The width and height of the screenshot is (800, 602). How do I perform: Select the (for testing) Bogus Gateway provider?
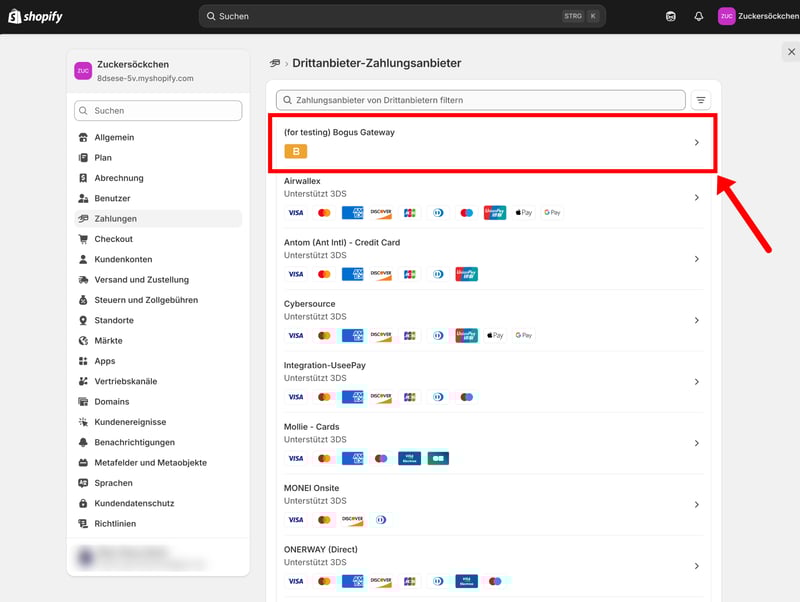tap(490, 142)
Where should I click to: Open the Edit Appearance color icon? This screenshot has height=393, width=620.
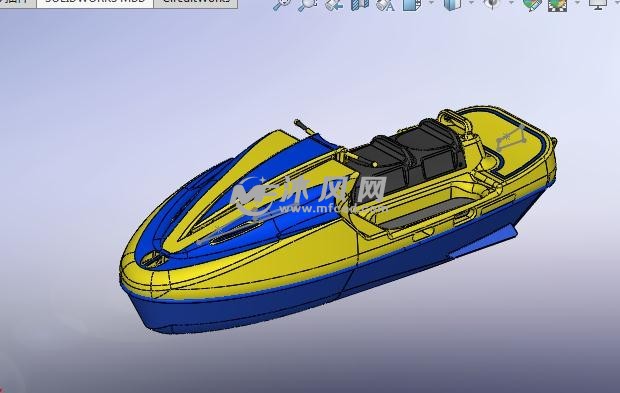(x=532, y=4)
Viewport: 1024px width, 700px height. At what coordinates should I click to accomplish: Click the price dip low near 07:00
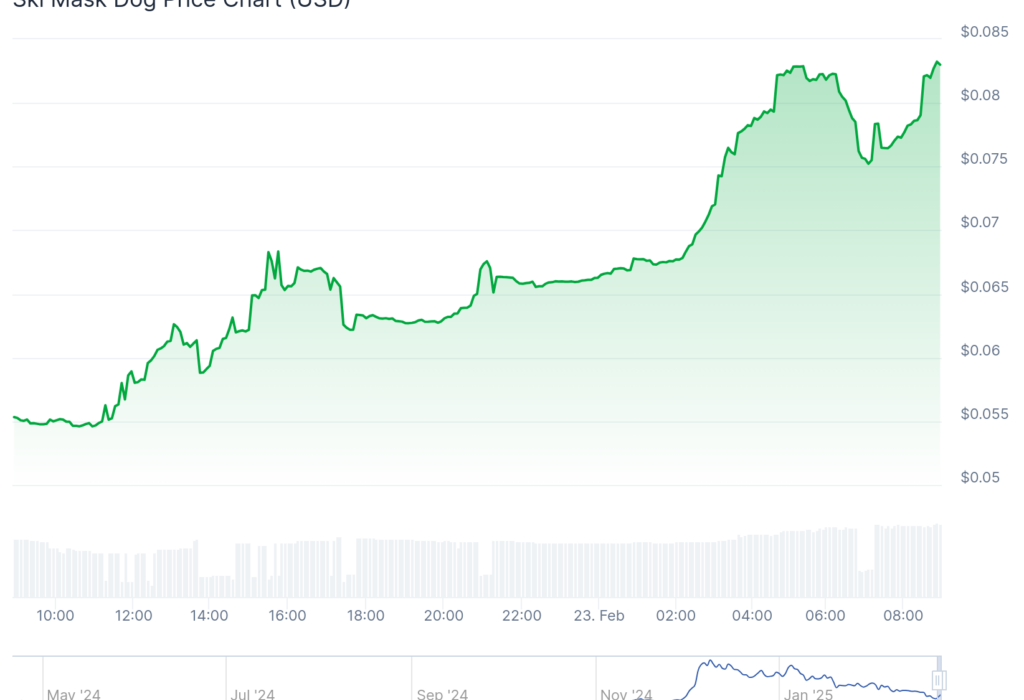(868, 163)
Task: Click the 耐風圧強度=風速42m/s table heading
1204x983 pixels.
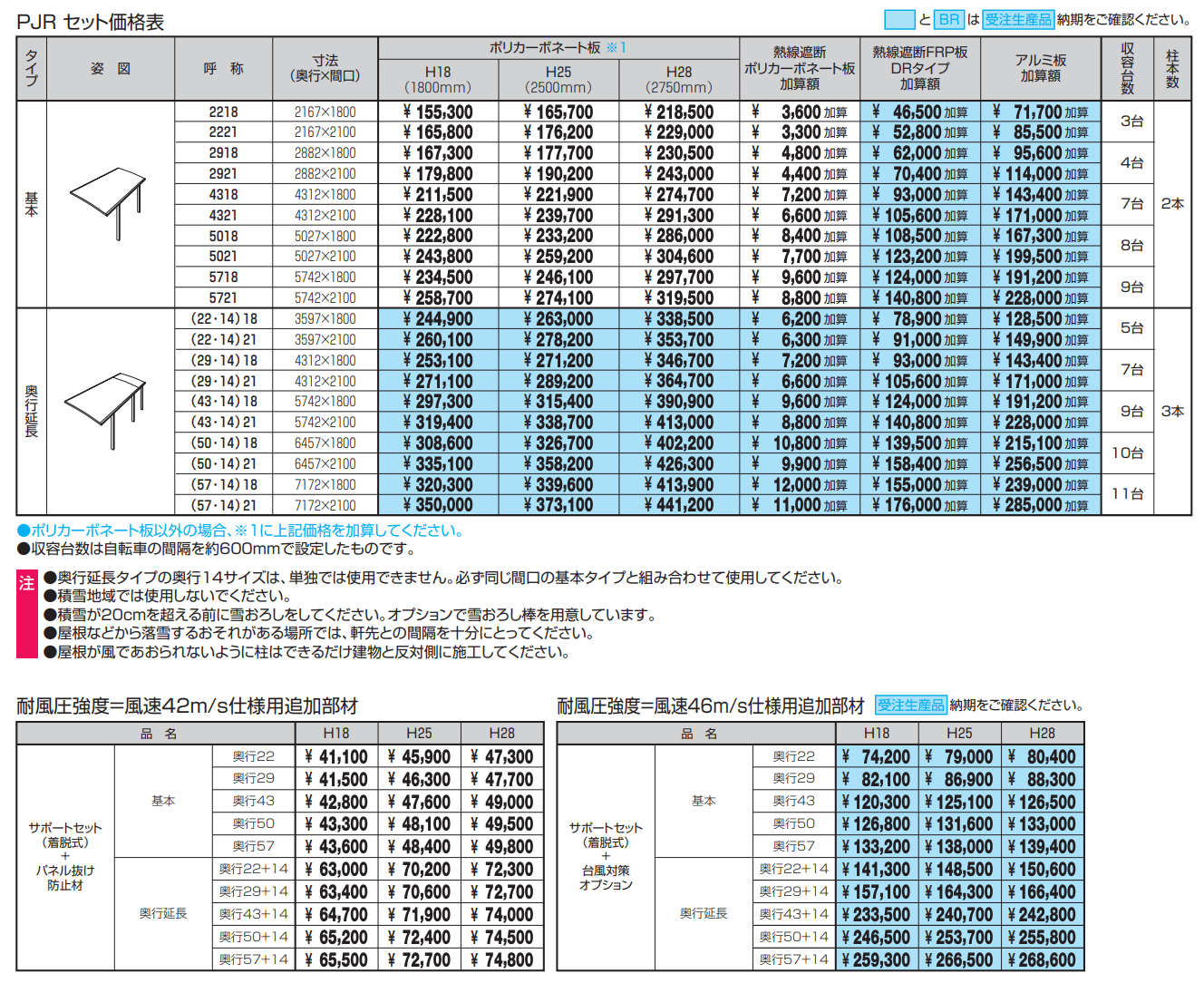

#### What is expected:
All the lines above need to be repeated exactly, with no pictures carried over.

#### Answer section:
The width and height of the screenshot is (800, 602). How do I perform: Select the (for testing) Bogus Gateway provider?
tap(490, 142)
Where should I click to: Open the Edit Appearance color icon? This screenshot has height=393, width=620.
(x=532, y=4)
Viewport: 1024px width, 700px height. At what coordinates should I click to accomplish: Click the price dip low near 07:00
(868, 163)
Task: Click the 耐風圧強度=風速42m/s table heading
1204x983 pixels.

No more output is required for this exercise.